| Qualification Type: | PhD |
|---|---|
| Location: | Norwich |
| Funding for: | UK Students |
| Funding amount: | Not Specified |
| Hours: | Full Time |
| Placed On: | 12th November 2025 |
|---|---|
| Closes: | 10th December 2025 |
| Reference: | HARGREAVEST_U26SCI |
Project supervisor - Dr Tom Hargreaves
Tackling climate change and meeting Net Zero targets will demand substantial changes to people’s everyday lives. Many different visions of Net Zero energy futures have been generated by governments, businesses and NGOs, but whilst all agree that substantial and rapid changes will be necessary, these visions typically focus narrowly on either the new technologies these futures will involve such as EVs, solar panels, heat pumps, or on their economic impacts such as the new ‘green jobs’ they may create. There are significant gaps in knowledge around how Net Zero futures will impact on everyday lives, practices and social relations. In response, new approaches are developing more holistic, people-centred and place-based understandings. This work examines the lived experience of Net Zero transitions, considering how changes to one area of life will impact on others, how to realise inclusive and just transitions that work for marginalised and vulnerable groups, and how these processes will play out differently in different communities and amidst existing sets of social relations.

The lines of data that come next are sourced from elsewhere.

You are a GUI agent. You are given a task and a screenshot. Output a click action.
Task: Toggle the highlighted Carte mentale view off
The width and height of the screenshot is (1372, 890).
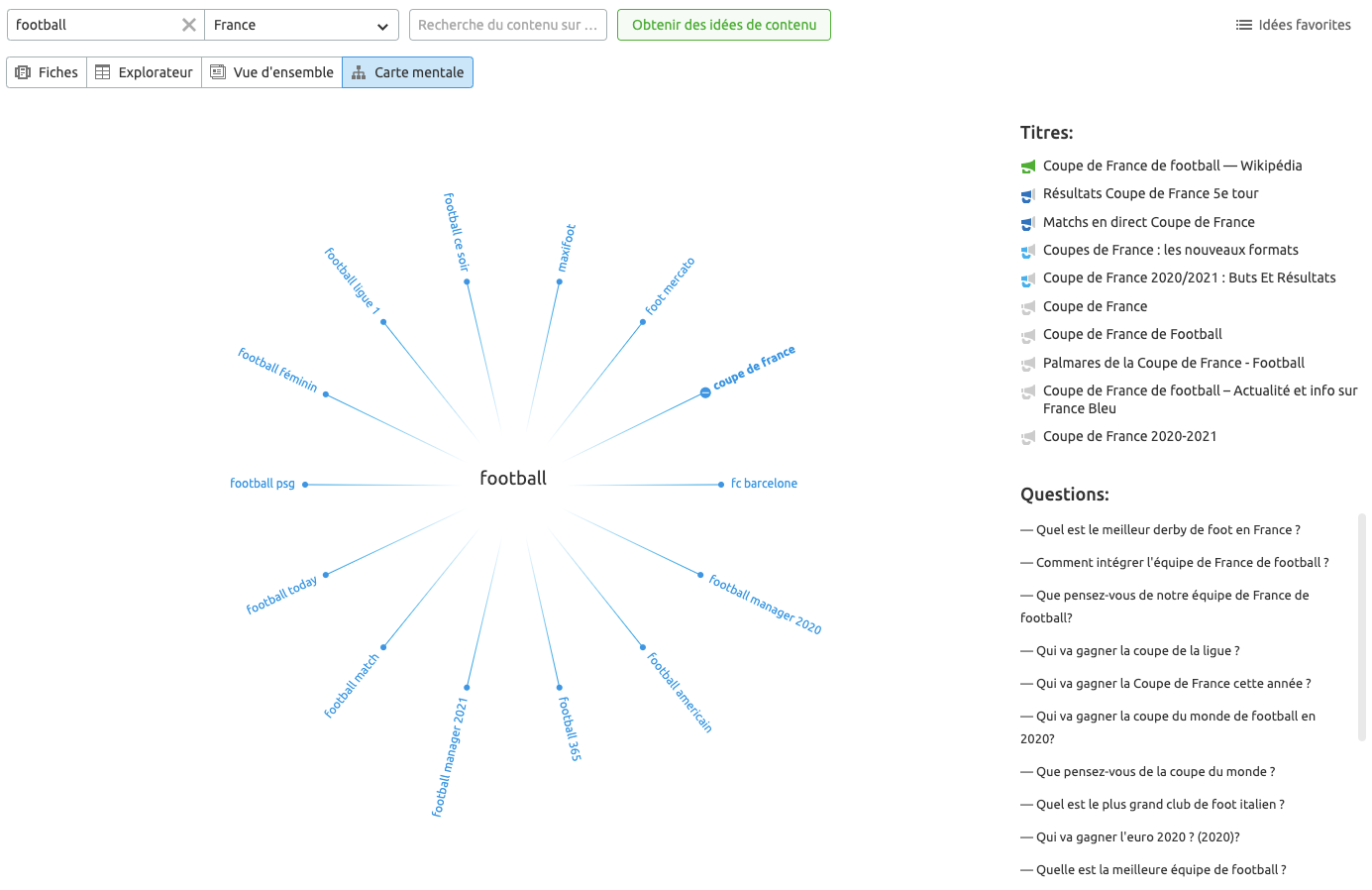407,71
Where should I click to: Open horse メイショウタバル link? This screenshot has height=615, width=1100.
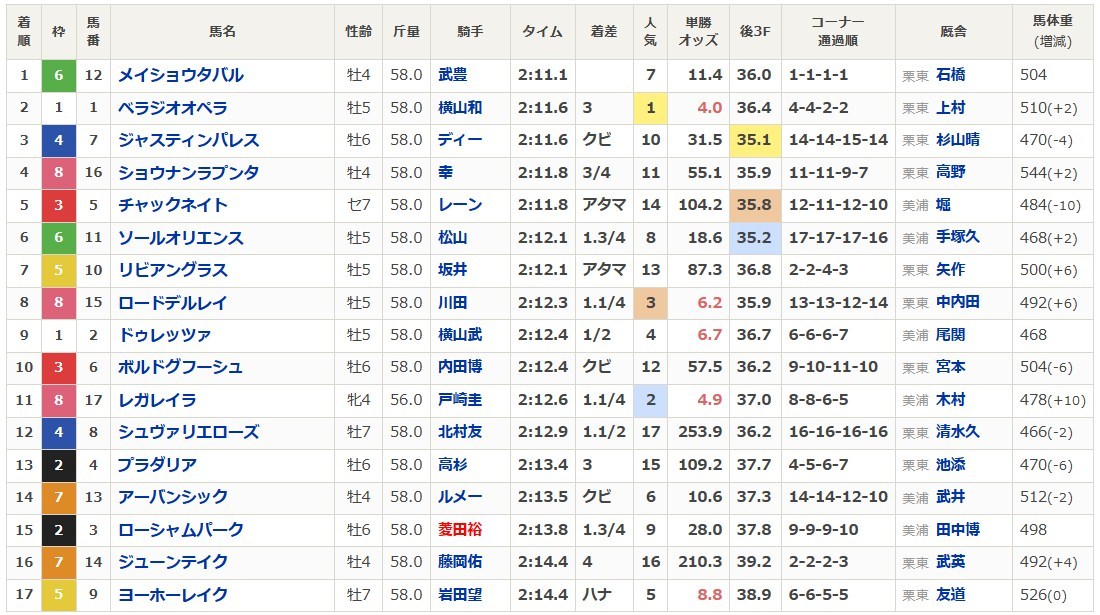[180, 75]
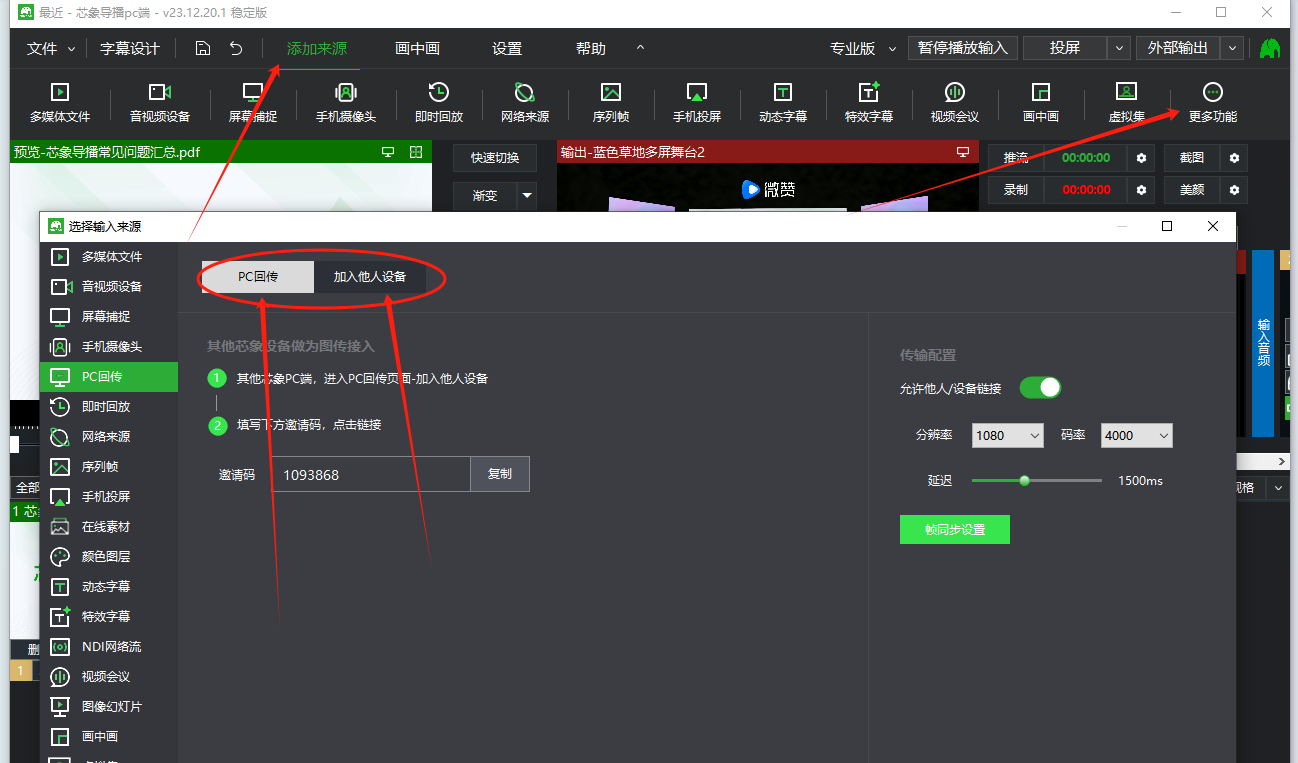The width and height of the screenshot is (1298, 763).
Task: Select the 特效字幕 effect subtitle tool
Action: 868,102
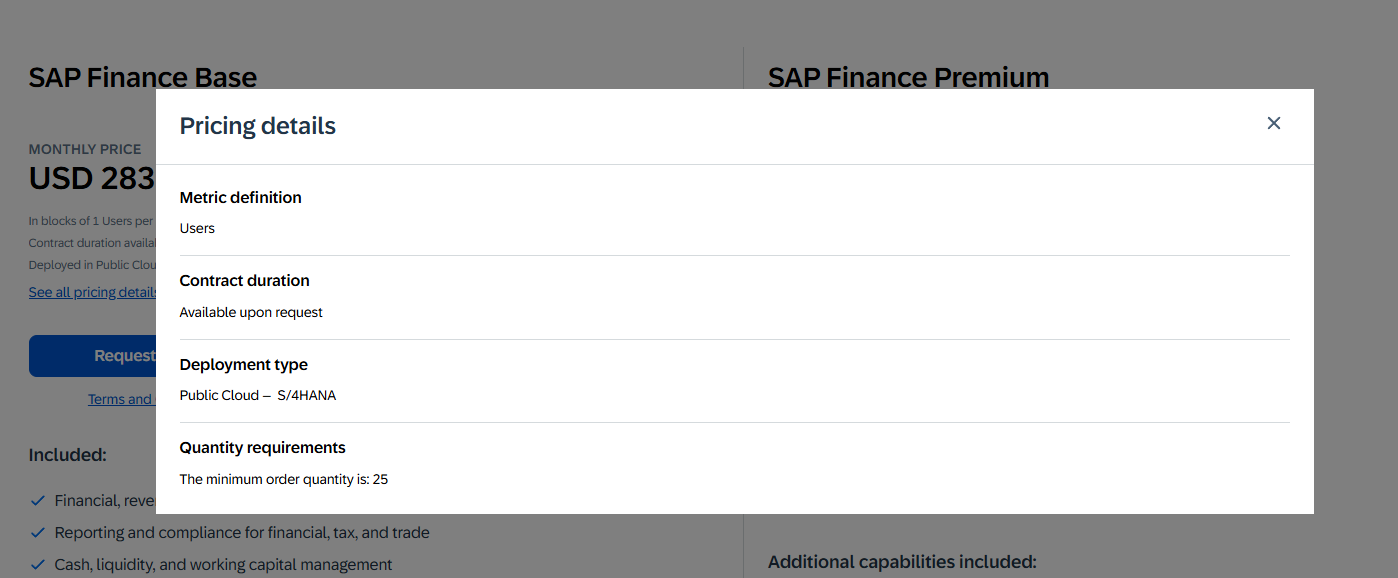This screenshot has height=578, width=1398.
Task: Click the Contract duration heading
Action: pyautogui.click(x=245, y=281)
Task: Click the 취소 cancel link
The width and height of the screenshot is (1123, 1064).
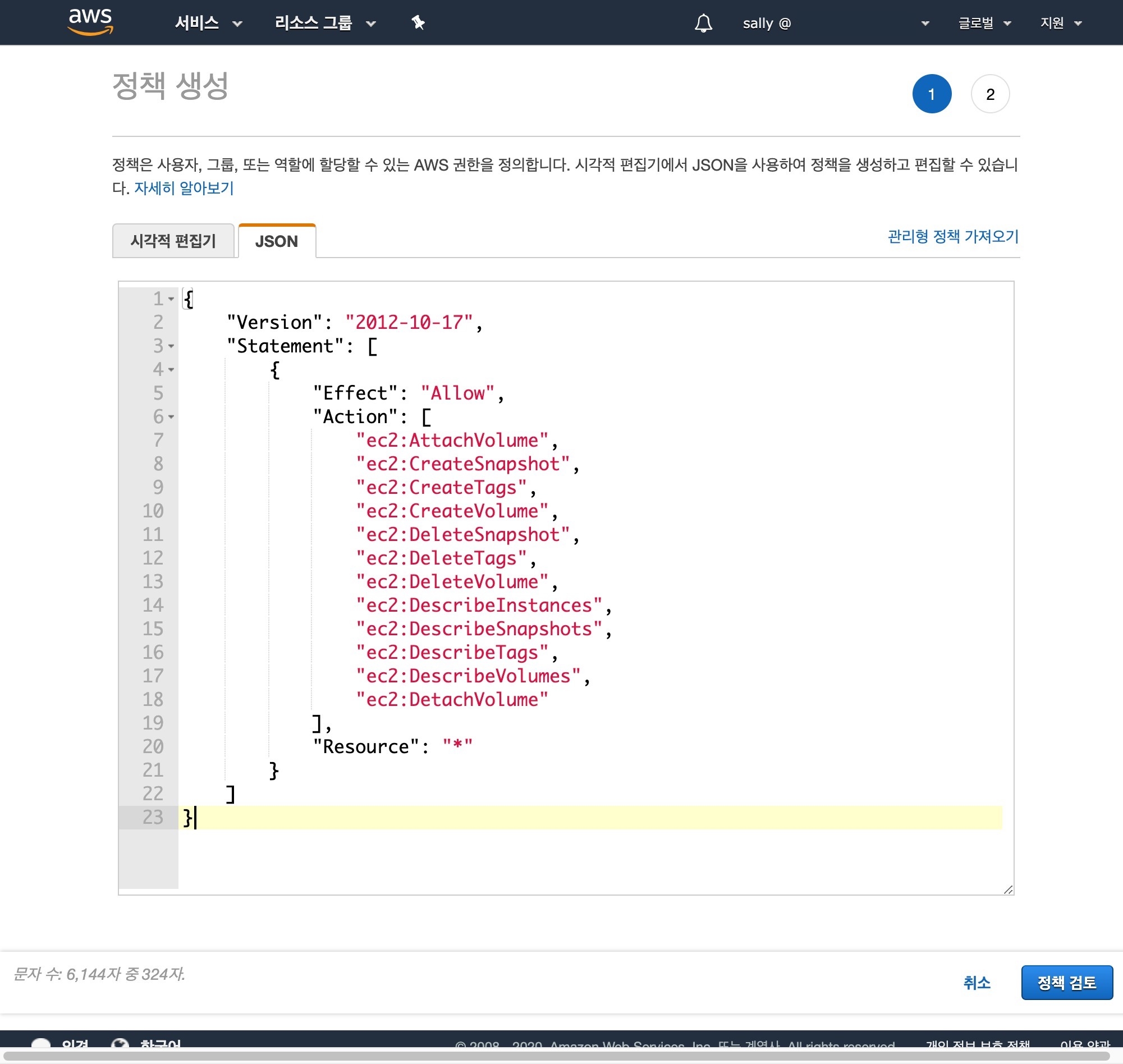Action: click(976, 982)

This PhD will advance this work by developing and evaluating a set of diverse, people-centred Net Zero energy futures. The workplan will be tailored to the students’ interests, but could involve: i) reviewing, analysing and mapping existing visions of Net Zero energy futures; ii) co-designing a series of diverse people-centred futures with both experts and diverse citizens; iii) evaluating these visions with citizens and specialists; and iv) articulating the study’s contributions for research, policy and society.
The PhD will be based in the Science, Society and Sustainability (3S) research group in the School of Environmental Science and will work closely alongside researchers from the UKRI-funded JED-AIs project on justice in domestic energy demand flexibility, and the UKERC Public Engagement Observatory. The position would suit excellent candidates with a social science or interdisciplinary environmental science background.
Entry Requirements
Acceptable first degree - Human geography, Sociology, Design, Planning, Anthropology, Development Studies, History, Political Science.
The standard minimum entry requirement is 2:1.
Mode of study: Full-time
Start date: 1st October 2026
Funding
This PhD project is in a competition for a Faculty of Science funded studentship. Funding is available to UK applicants and comprises ‘home’ tuition fees and an annual stipend for 3 years.